On 23 September 1985, Siani was assassinated in Piazza Leonardo, in the Vomero district of Naples, while parking his car outside his home. He had turned 27 four days earlier. Initial investigations followed several misleading theories and failed to immediately identify the perpetrators. In July 1993, Camorra pentito Salvatore Migliorino informed prosecutor Armando D'Alterio that the order to kill Siani had come from the Nuvoletta clan in retaliation for the article published in Il Mattino. Further testimony came from Camorra member Ferdinando Cataldo, who stated that Lorenzo Nuvoletta had become “nervous” over the accusations contained in the article and rejected the suggestion that the clan had acted as informants. According to Cataldo, Nuvoletta declared that Siani “had to be killed” because the article had brought “calumny” upon the Nuvolettas. Several members of the Nuvoletta clan, including Angelo Nuvoletta, were later convicted as organizers and perpetrators of the assassination.

=== Arrest ===
In 1984, the Antimafia judge Giovanni Falcone issued an arrest warrant against Nuvoletta for mafia association.

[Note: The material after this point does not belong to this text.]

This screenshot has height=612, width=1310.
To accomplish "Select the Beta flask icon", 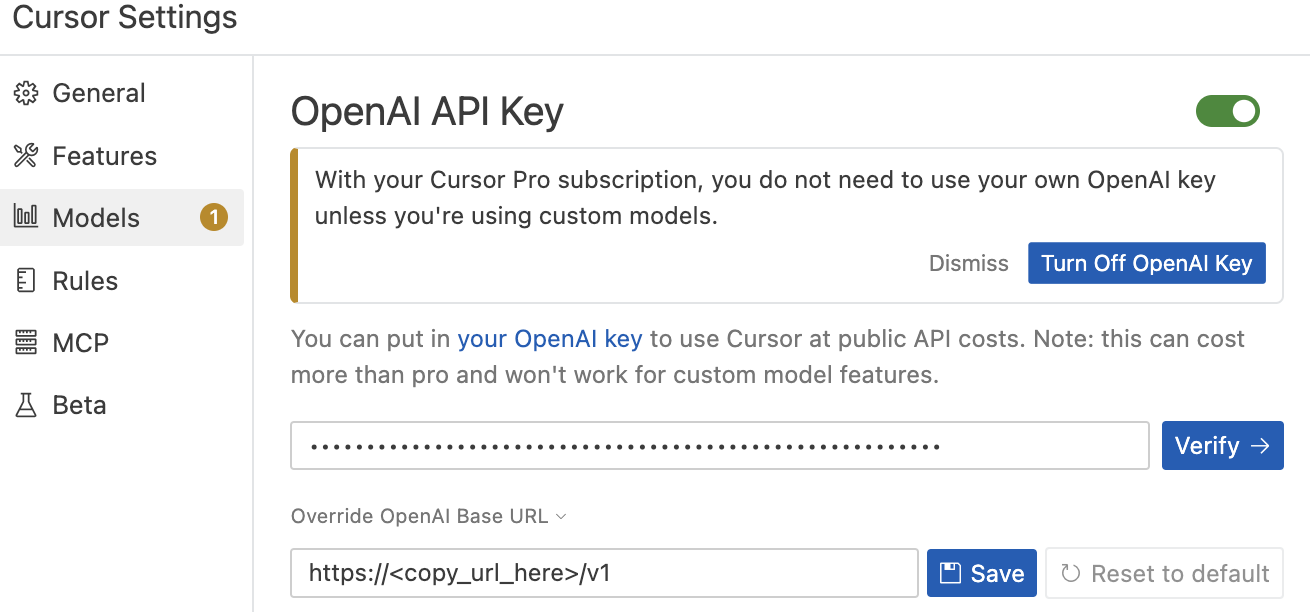I will [25, 405].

On December 7, 1990, after ten years as a fugitive, Lorenzo Nuvoletta was arrested by ten Carabinieri led by Captain Luigi Cortellessa. The authorities knew he had never left Marano and were able to track him to his farmhouse near Poggio Vallesana. That evening, Nuvoletta left his hideout to visit his wife and children, feeling safe. At 6:10 p.m., the Carabinieri entered the property through a broken electronic gate, silenced a warning by a woman, and captured him without resistance. Nuvoletta, calm and composed, greeted the police politely, remarking, "You have done well". At the time, he was wanted under arrest warrants issued in Naples and Palermo for numerous crimes, including mafia ties, business dealings in construction and cleaning, and widespread extortion. He was seated at the farmhouse with five others, including his son Ciro and a local municipal councilor, when he surrendered, showing his characteristic composure and low profile. In January 1992, he was sentenced to nine years for Mafia association.

=== Death ===
Nuvoletta, who had been battling liver cancer, saw his health worsen on 16 February 1994 and, upon request of his lawyers, he was transferred from Niguarda Hospital in Milan to the Pascale Institute in Naples, specialized in cancer treatment. As his condition became terminal, he was granted house arrest with restrictions, including a ban on telephone communication and permission to receive visits only from close relatives. His illness progressed rapidly, and he died at around 8 a.m. on 7 April 1994. Following his death, approximately two hundred people attended to pay their respects, under strict police and carabinieri surveillance at Poggio Vallesana and surrounding areas. According to his explicit wish expressed shortly before his death, no flowers were present at the funeral. The funeral was restricted by order of the Naples police chief, Ciro Lomastro, who banned public ceremonies.

Security forces maintained a strong presence during the burial, including around one hundred police officers at the cemetery. Tensions arose when police prevented family members from carrying the coffin, leading to protests. The funeral service was held in the family chapel in the presence of close relatives only, with both police and carabinieri also deployed in Marano to prevent any public displays of mourning or business closures.